Effects of an external drive on the fluctuation-dissipation relation of phase-ordering systems

TL;DR

This paper investigates how an external shear flow affects the fluctuation-dissipation relation in phase-ordering systems, revealing distinct stationary and aging behaviors and their dependence on temperature and time scales.

Contribution

It explicitly analyzes the fluctuation-dissipation relation in a large-N model under shear flow, extending understanding of non-equilibrium stationary and aging regimes.

Findings

Non-trivial fluctuation-dissipation relation in high-temperature phase

Explicit splitting of autocorrelation into stationary and aging parts

Aging response becomes negligible as waiting time increases

Abstract

The relation between the autocorrelation $C(t,t_w)$ and the integrated linear response function $\chi(t,t_w)$ is studied in the context of the large-N model for phase-ordering systems subjected to a shear flow.
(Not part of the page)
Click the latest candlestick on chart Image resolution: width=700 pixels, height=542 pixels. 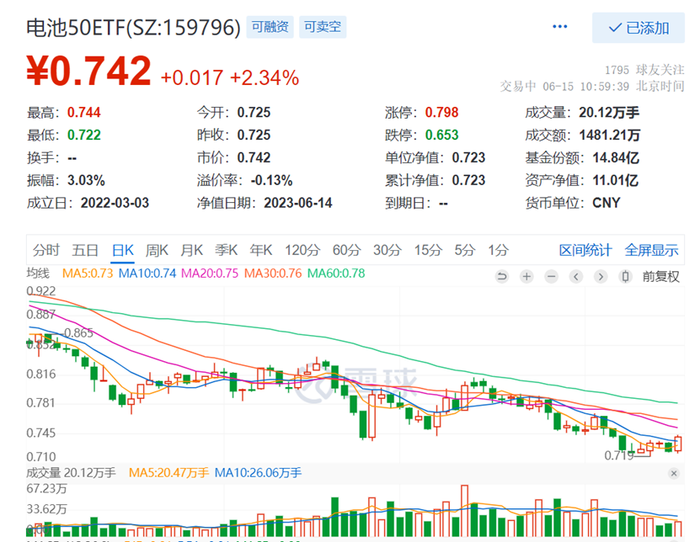click(678, 444)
In the high temperature phase $T>T_c$ a non-equilibrium stationary state is entered which is characterized by a non-trivial fluctuation-dissipation relation $\chi (t-t_w)=\tilde \chi(C(t-t_w))$. For quenches below $T_c$ the splitting of the order parameter field into two statistically independent components, responsible for the stationary $C^{st}(t-t_w)$ and aging $C^{ag}(t/t_w)$ part of the autocorrelation function, can be explicitly exhibited in close analogy with the undriven case. In the regime $t-t_w\ll t_w$ the same relation $\chi (t-t_w)=\tilde \chi (C^{st}(t-t_w))$ is found between the response and $C^{st}(t-t_w)$, as for $T>T_c$ . The aging part of $\chi (t,t_w)$ is negligible for $t_w\to \infty$, as without drive, resulting in a flat $\chi (C)$ in the aging regime $t-t_w\gg t_w$.